### Your tasks
1/ In the Solr mailing-list reply, what happened after the old index directory was renamed and a new one created?
2/ Repeat the part of the Solr mailing-list reply starting with "On Wed, Aug" and going on through "solrindex... it was OK.".

### Provided text
You are welcome. Glad it worked. Have fun.

On Wed, Aug 3, 2011 at 4:16 PM, Kiks <[email protected]> wrote:

> That worked thanks to you and lewis.
>
> One thing that came up was I first tried to delete the old
> /apache-solr-3.3.0/example/solr/data/index
> by renaming it and creating a new directory but solr wouldn't start.
>
> After restoring the folder, changing solr schema.xml to
> <field name="content" type="text" stored="true" indexed="true"/>
>
> and then re-running /bin/nutch solrindex... it was OK.

### Supplied material
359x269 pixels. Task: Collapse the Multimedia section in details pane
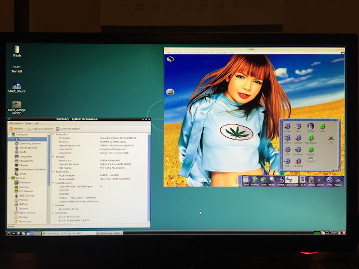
==
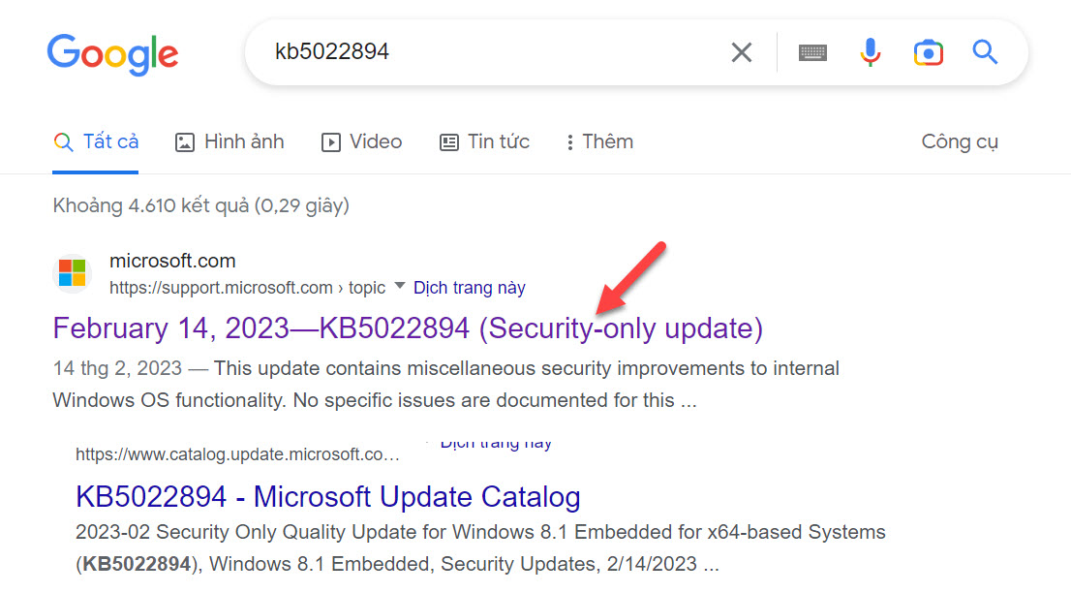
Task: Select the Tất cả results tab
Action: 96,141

### Solutions to the problems
1/ Solr wouldn't start.

2/
On Wed, Aug 3, 2011 at 4:16 PM, Kiks <[email protected]> wrote:

> That worked thanks to you and lewis.
>
> One thing that came up was I first tried to delete the old
> /apache-solr-3.3.0/example/solr/data/index
> by renaming it and creating a new directory but solr wouldn't start.
>
> After restoring the folder, changing solr schema.xml to
> <field name="content" type="text" stored="true" indexed="true"/>
>
> and then re-running /bin/nutch solrindex... it was OK.